Extract provided section start
Ship's Passenger List Recording Sarah, Mary and Esther Dolphin's Arrival in Canada.
The girls travelled to Canada together, but by 1901 they were separated;  probably they were separated shortly after their arrival.  The 1901 census finds Esther living as a domestic servant with the family of Robert and Mary Duclos and their six children, also in Westmount. Mary does not appear on the census at all.  In 1901, Sarah, although she is only 14 years old, is not attending school.  The 1901 census says that she can read, write, and can speak English and French, but at what level we don't know. By the 1911 census Sarah has left the Rutherford household and Esther has left the Duclos household.  Where did they go?
Extract provided section end
Data shown section start
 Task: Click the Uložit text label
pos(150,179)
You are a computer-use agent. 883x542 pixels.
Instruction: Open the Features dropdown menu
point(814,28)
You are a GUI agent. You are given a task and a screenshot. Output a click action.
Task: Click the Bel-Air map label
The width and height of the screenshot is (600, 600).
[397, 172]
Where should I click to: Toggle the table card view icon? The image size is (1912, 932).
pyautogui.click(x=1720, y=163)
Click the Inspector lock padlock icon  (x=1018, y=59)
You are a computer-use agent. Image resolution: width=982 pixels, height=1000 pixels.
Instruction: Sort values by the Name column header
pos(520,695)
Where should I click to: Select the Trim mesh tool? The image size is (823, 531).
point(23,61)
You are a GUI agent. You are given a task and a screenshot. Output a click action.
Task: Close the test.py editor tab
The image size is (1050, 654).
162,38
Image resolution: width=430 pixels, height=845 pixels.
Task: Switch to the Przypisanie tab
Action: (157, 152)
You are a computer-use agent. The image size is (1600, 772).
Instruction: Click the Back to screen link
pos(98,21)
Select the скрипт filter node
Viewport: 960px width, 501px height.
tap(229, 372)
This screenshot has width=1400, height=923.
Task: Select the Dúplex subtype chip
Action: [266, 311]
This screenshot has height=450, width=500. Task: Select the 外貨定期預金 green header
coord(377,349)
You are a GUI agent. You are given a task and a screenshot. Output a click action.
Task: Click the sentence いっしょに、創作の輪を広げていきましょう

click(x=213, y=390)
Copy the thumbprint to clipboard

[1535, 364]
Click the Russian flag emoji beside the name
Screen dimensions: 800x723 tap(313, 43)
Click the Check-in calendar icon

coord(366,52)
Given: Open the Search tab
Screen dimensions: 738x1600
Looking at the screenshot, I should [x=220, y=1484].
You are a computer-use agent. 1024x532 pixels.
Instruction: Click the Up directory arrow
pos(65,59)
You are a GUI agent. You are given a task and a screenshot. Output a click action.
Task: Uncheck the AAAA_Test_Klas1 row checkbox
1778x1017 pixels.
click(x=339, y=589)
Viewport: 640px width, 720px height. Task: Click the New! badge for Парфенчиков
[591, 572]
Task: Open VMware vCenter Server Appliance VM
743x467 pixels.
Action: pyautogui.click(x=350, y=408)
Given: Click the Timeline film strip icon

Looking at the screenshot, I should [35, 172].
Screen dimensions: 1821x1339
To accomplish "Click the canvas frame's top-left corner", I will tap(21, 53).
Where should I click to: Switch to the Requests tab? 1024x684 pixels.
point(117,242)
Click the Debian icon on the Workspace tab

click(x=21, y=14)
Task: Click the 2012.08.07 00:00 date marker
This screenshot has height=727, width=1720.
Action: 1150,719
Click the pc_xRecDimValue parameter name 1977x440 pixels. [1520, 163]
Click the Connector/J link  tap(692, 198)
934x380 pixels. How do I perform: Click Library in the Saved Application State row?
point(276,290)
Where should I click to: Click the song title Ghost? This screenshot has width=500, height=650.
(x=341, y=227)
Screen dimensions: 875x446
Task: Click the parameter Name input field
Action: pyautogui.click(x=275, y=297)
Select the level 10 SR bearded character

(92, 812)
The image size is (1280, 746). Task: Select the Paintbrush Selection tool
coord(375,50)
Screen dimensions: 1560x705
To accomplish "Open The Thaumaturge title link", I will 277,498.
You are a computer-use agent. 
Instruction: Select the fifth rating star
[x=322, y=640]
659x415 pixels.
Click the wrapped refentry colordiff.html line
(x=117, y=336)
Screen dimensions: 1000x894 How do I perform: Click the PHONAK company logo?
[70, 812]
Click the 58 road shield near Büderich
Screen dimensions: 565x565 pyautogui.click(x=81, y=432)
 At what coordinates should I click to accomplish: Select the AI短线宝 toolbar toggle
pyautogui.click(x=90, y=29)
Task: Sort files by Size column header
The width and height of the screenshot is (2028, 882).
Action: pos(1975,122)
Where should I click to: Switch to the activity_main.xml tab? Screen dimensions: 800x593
Data shown section end
- [Exercises]
1. Answer these questions about the passage on the Dolphin sisters:
(a) In 1901, with which couple's family was Esther living as a domestic servant?
(b) How old was Sarah in 1901?
(c) According to the 1901 census, which languages could Sarah speak?
2. Reproduce everything in the passage on the Dolphin sisters from "Ship's Passenger List" down to "did they go?", substituting "Hester" for "Esther".

- [Answers to the exercises]
1.
(a) Robert and Mary Duclos
(b) 14 years old
(c) English and French

2.
Ship's Passenger List Recording Sarah, Mary and Hester Dolphin's Arrival in Canada.
The girls travelled to Canada together, but by 1901 they were separated;  probably they were separated shortly after their arrival.  The 1901 census finds Hester living as a domestic servant with the family of Robert and Mary Duclos and their six children, also in Westmount. Mary does not appear on the census at all.  In 1901, Sarah, although she is only 14 years old, is not attending school.  The 1901 census says that she can read, write, and can speak English and French, but at what level we don't know. By the 1911 census Sarah has left the Rutherford household and Hester has left the Duclos household.  Where did they go?